The key results of the study were:
- 5-year Overall Survival (OS) in poor cytogenetic risk patients that are with (n = 235) or without (n = 1959) abnl(17p); 9.2% vs 27.4%; P < 0.001
- 5-year Disease Free Survival (DFS) in poor cytogenetic risk patients that are with or without abnl(17p) were 7.8% and 25.0% respectively; P < 0.001
- Cumulative Incidence of relapse at 5 years post- allogenic HSCT in poor cytogenetic risk patients that are with or without abnl(17p); 66.6% vs 49.4% respectively; P < 0.001
- Non-Relapse Mortality (NRM) rates 5 years post- allogenic HSCT in poor cytogenetic risk patients that are with or without abnl(17p) were 25.6% and 25.6% respectively; P = 0.648
- Poor survival was significantly associated with non-remission status at transplantation (HR = 2.61, P < 0.001), poor cytogenetic risk group (HR = 3.02, P < 0.004) and male sex (HR = 1.46, P < 0.014)

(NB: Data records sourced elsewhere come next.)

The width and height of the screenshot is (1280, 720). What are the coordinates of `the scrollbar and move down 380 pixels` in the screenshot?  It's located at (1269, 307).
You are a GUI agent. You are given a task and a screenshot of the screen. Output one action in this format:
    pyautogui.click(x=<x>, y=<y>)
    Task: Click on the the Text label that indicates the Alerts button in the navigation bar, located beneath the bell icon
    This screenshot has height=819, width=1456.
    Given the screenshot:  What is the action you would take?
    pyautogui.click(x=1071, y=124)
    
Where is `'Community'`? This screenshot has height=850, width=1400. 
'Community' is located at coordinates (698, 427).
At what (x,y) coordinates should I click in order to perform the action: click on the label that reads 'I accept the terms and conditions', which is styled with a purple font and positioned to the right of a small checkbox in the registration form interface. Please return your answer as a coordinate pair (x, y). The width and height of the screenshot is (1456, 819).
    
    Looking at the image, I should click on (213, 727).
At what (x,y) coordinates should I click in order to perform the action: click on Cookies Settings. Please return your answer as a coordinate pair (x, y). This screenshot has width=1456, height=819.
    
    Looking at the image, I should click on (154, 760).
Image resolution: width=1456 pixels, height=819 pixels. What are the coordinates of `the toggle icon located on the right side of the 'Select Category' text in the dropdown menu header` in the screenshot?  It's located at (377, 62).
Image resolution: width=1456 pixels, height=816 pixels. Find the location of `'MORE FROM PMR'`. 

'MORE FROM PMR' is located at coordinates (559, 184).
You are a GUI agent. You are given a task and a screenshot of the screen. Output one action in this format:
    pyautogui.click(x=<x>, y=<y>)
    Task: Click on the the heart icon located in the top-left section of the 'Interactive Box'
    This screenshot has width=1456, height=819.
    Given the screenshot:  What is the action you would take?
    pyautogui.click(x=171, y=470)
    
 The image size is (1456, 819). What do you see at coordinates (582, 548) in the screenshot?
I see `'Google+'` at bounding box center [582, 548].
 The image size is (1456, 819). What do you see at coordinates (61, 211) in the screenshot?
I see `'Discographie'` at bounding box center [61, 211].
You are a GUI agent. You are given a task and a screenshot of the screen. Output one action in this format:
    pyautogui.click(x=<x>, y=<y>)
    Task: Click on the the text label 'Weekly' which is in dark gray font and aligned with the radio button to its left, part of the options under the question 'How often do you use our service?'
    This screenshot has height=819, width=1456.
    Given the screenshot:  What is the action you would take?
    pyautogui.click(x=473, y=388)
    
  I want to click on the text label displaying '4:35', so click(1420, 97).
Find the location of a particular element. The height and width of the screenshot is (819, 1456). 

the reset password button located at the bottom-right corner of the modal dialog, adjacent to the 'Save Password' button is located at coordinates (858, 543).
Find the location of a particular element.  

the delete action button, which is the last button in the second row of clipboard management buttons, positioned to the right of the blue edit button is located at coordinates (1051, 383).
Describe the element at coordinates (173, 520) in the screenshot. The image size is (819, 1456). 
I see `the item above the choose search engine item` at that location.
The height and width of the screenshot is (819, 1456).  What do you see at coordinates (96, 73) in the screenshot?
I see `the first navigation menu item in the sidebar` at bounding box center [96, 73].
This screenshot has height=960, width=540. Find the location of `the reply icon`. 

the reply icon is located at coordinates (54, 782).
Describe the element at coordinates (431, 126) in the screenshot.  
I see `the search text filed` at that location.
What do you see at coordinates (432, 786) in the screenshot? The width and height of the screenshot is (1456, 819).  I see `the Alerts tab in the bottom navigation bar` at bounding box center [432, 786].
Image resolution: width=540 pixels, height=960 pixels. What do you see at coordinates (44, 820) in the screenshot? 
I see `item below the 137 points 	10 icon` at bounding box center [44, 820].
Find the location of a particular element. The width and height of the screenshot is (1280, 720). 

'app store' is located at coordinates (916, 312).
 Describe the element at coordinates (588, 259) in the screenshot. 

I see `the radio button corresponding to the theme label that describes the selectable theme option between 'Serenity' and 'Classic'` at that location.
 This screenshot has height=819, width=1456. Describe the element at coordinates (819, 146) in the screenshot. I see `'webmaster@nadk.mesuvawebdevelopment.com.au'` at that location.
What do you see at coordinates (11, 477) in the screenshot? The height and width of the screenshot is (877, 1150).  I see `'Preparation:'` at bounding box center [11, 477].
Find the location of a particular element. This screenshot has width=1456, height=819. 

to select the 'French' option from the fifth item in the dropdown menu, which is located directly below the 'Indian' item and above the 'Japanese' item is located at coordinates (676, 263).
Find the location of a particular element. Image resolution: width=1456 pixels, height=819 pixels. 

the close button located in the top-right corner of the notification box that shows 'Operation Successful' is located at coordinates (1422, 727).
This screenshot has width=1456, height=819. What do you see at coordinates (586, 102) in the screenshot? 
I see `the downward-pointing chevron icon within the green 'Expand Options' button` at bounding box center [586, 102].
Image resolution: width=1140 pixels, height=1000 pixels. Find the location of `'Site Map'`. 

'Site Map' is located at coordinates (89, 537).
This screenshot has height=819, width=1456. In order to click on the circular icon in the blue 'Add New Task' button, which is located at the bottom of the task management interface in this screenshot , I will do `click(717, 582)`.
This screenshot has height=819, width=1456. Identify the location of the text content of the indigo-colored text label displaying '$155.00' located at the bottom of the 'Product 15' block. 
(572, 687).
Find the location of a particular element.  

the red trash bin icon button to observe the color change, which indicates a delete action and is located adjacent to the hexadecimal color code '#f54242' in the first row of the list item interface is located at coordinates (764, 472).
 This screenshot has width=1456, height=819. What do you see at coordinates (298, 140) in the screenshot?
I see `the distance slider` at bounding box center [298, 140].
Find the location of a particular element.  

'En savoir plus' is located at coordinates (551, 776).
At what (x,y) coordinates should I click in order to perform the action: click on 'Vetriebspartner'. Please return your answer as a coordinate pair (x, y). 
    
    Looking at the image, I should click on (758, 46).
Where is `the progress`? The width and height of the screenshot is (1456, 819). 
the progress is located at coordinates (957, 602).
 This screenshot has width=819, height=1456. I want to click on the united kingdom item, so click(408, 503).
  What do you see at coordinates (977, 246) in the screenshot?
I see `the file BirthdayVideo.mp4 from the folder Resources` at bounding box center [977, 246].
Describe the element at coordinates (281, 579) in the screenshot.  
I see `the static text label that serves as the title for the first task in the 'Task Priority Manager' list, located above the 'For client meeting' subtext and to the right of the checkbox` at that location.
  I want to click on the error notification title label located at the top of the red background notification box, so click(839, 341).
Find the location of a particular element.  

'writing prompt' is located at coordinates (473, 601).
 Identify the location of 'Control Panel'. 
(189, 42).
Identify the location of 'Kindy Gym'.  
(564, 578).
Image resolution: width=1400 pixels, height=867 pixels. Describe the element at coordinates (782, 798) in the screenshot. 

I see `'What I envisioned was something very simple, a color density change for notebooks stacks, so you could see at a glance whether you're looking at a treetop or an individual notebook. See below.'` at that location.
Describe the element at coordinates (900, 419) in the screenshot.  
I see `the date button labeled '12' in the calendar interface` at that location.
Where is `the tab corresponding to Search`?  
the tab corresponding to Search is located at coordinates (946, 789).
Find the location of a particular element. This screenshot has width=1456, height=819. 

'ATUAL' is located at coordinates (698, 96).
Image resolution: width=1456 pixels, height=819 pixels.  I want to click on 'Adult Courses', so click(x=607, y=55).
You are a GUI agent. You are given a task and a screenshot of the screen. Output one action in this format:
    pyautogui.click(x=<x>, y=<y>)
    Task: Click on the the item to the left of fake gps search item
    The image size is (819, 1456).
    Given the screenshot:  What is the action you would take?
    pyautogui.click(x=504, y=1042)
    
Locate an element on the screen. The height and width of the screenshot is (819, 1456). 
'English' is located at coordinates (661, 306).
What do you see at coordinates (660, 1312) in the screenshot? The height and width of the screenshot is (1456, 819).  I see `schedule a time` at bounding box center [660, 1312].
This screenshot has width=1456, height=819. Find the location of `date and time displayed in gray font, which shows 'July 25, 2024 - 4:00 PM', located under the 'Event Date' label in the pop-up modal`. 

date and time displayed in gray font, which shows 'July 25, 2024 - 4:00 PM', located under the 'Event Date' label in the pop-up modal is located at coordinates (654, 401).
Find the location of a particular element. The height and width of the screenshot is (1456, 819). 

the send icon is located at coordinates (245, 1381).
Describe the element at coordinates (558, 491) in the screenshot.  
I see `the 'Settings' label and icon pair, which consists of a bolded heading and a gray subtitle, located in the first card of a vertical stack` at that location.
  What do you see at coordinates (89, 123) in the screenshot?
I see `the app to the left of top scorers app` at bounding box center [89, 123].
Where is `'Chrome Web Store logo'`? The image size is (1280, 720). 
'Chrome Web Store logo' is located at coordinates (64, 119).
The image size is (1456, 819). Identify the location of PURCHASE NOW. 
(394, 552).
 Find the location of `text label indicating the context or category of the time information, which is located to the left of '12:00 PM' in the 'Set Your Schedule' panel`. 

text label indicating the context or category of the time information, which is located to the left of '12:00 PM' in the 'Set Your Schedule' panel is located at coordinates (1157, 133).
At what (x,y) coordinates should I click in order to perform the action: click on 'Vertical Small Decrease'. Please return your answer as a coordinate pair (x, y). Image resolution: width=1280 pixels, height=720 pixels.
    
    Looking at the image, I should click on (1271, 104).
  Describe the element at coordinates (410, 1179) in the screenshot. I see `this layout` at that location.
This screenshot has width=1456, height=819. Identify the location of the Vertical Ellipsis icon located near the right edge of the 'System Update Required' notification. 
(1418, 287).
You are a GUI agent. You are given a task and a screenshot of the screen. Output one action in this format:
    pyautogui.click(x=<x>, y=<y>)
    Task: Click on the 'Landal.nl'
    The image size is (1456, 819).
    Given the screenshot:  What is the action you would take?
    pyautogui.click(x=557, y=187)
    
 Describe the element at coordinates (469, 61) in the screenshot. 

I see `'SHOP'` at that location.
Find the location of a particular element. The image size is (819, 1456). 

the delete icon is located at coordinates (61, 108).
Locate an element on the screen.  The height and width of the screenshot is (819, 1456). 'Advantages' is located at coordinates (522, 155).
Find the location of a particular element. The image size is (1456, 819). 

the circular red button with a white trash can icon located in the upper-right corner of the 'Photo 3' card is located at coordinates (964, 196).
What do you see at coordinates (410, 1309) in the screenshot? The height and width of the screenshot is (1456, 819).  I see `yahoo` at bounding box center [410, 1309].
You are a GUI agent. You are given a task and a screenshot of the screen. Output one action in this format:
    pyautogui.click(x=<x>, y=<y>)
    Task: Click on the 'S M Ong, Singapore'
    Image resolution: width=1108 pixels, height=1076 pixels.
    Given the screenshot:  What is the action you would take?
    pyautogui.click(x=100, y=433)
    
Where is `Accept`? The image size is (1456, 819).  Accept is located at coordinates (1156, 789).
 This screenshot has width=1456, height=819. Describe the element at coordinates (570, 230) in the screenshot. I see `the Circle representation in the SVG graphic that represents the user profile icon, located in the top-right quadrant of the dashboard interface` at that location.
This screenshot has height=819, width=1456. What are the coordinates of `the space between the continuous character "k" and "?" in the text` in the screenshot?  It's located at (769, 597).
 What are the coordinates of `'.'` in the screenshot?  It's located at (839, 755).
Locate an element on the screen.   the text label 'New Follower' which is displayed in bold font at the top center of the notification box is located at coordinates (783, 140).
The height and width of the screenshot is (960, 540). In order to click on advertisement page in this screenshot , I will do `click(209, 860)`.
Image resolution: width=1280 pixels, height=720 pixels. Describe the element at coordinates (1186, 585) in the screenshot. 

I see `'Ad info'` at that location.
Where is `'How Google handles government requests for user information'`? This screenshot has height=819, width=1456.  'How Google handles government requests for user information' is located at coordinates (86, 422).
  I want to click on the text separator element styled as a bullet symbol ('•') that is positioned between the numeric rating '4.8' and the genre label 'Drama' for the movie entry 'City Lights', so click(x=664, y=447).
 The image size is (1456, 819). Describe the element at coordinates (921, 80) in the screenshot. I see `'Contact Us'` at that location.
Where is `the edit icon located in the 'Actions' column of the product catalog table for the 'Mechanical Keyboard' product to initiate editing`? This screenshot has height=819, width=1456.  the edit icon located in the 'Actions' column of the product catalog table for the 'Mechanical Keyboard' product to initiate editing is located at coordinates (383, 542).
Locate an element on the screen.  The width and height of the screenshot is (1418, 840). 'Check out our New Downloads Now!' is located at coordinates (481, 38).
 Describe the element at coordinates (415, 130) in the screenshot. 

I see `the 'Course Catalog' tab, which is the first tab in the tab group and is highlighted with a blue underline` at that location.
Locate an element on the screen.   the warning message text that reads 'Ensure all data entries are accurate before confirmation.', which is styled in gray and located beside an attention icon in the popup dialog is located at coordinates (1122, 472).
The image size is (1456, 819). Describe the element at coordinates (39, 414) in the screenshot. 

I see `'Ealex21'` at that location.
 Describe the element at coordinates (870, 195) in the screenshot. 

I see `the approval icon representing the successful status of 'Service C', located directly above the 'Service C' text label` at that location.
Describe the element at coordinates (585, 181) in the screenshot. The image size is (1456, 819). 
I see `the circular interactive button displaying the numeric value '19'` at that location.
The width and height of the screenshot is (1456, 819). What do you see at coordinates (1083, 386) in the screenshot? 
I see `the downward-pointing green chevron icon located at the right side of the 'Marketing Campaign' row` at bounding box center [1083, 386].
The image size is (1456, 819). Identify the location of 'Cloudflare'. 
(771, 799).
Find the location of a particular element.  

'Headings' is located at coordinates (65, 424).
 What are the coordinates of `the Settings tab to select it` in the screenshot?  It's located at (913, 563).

In summary, “the presence of an abnl(17p) negatively affects allo-HSCT outcomes” in AML patients.
We retrospectively analyzed a Japanese nationwide database to elucidate the impact of abnormalities in the short arm of chromosome 17 (abnl[17p]) on the outcomes of allogeneic hematopoietic stem cell transplantation (allo-HSCT) in patients with acute myeloid leukemia. Of 10923 patients, 262 (2.4%) had abnl(17p), 235 of whom were classified into the poor cytogenetic risk group according to the National Comprehensive Cancer Network criteria. The median follow-up period was 1425 days. In abnl(17p) vs. non-abnl(17p) patients of poor cytogenetic risk group, overall survival (OS), disease-free survival, cumulative incidence of disease relapse, and non-relapse mortality rates at 5 years post-allo-HSCT were 9.2% vs. 27.4%, 7.8% vs. 25.0%, 66.6% vs. 49.4%, and 25.6% vs. 25.6%, respectively. In contrast to the other types of abnl(17p), isochromosome 17q rarely encompassed the poor cytogenetic risk traits and did not adversely affect OS. Among the abnl(17p) patients, male sex, non-remission disease status at transplantation and poor cytogenetic risk group were significantly associated with shorter OS. In conclusion, the presence of an abnl(17p) negatively affects allo-HSCT outcomes, which in turn are influenced by the type of abnormality. Prompt initiation of allo-HSCT during complete remission may improve outcomes.